[Items listed in a dataset]
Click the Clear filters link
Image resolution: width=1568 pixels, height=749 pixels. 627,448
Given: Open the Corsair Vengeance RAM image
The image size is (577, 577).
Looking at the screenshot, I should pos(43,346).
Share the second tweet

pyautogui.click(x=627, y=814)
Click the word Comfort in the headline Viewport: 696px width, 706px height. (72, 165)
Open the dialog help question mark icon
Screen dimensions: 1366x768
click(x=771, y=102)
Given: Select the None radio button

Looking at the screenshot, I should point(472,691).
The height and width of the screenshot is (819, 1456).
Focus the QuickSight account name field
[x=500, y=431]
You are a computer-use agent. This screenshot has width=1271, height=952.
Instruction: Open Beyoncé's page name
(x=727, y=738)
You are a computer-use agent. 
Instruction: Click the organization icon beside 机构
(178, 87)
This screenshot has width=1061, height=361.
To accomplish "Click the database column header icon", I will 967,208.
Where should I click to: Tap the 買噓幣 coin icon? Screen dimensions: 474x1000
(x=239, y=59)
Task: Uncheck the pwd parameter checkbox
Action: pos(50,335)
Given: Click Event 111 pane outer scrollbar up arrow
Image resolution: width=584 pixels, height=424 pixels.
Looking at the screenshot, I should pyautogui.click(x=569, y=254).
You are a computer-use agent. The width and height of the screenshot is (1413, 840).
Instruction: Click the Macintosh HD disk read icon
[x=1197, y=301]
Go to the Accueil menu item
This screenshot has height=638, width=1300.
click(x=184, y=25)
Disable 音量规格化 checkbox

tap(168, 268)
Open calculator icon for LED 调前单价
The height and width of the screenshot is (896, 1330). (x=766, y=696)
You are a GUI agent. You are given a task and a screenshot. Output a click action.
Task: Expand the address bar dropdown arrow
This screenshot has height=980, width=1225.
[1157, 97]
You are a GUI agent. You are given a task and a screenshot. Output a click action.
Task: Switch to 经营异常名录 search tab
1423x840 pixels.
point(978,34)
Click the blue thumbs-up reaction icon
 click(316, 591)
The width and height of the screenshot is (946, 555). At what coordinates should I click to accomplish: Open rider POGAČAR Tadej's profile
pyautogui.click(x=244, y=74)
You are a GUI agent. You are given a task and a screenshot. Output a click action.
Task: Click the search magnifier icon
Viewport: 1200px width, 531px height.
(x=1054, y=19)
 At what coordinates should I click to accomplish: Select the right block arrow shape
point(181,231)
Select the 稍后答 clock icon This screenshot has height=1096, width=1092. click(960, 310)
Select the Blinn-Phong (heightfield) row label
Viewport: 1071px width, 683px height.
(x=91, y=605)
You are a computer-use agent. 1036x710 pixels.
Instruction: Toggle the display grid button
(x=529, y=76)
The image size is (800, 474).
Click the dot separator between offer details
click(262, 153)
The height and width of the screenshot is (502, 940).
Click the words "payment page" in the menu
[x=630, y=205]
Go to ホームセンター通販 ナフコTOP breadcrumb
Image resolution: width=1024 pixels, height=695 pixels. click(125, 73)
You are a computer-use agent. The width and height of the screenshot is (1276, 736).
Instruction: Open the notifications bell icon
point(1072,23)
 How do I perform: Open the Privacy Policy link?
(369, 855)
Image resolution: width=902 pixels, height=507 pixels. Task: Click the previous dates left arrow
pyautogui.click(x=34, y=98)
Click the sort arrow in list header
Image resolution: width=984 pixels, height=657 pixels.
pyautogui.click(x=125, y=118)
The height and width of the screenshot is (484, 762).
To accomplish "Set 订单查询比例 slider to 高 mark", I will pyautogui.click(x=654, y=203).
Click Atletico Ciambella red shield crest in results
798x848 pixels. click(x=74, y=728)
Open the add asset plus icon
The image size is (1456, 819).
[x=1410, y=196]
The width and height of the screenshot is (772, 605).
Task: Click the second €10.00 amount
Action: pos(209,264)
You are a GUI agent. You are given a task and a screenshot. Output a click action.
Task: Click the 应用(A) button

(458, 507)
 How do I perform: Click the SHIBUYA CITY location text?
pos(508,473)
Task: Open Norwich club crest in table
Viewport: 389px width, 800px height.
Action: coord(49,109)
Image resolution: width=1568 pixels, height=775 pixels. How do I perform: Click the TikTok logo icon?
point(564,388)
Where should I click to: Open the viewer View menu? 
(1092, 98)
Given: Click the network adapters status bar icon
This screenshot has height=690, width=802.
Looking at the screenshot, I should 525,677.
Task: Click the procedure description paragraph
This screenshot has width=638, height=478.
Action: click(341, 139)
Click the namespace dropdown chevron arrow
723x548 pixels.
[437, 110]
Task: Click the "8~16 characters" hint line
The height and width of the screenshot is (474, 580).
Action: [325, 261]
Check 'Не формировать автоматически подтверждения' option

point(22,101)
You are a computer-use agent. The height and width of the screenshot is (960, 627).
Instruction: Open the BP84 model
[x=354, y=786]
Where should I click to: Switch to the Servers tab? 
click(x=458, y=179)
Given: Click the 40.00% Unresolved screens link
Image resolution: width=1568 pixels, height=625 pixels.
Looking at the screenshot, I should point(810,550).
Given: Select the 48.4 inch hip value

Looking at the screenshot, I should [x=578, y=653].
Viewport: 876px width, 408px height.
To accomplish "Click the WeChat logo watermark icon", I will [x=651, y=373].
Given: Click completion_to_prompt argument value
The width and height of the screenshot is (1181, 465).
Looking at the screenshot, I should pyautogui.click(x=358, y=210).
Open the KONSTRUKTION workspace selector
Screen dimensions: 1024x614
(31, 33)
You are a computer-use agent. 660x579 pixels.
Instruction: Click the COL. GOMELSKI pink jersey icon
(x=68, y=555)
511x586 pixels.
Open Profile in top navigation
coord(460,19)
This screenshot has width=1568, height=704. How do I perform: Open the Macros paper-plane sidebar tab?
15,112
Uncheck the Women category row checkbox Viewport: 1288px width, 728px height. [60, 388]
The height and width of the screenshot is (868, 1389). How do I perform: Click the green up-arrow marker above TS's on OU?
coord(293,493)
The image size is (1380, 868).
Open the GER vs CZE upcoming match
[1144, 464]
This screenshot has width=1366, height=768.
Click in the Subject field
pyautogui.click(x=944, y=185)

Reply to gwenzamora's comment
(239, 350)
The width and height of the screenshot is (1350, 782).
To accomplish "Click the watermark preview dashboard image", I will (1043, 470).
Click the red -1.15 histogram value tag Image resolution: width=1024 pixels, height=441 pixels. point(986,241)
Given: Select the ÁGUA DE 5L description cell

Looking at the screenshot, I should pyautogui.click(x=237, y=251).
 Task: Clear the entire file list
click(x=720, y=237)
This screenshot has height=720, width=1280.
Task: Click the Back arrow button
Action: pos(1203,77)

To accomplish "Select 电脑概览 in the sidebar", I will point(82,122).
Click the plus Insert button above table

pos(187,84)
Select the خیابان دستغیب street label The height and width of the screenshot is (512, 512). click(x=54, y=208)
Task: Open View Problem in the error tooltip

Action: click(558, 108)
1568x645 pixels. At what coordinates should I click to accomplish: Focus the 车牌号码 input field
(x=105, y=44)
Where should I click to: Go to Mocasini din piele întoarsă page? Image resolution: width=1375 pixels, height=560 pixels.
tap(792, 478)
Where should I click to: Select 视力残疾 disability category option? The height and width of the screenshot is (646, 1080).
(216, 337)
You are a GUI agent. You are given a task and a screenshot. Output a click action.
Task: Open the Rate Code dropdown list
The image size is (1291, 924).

_HOW TO COMPLETE THIS TASK_
Using the records above, restate word for word the lines from the one with "Viewport: 876px width, 408px height." through the one with "The image size is (1380, 868).", both included.

_RESPONSE BOX_
Viewport: 876px width, 408px height.
To accomplish "Click the WeChat logo watermark icon", I will [x=651, y=373].
Given: Click completion_to_prompt argument value
The width and height of the screenshot is (1181, 465).
Looking at the screenshot, I should pyautogui.click(x=358, y=210).
Open the KONSTRUKTION workspace selector
Screen dimensions: 1024x614
(31, 33)
You are a computer-use agent. 660x579 pixels.
Instruction: Click the COL. GOMELSKI pink jersey icon
(x=68, y=555)
511x586 pixels.
Open Profile in top navigation
coord(460,19)
This screenshot has width=1568, height=704. How do I perform: Open the Macros paper-plane sidebar tab?
15,112
Uncheck the Women category row checkbox Viewport: 1288px width, 728px height. [60, 388]
The height and width of the screenshot is (868, 1389). How do I perform: Click the green up-arrow marker above TS's on OU?
coord(293,493)
The image size is (1380, 868).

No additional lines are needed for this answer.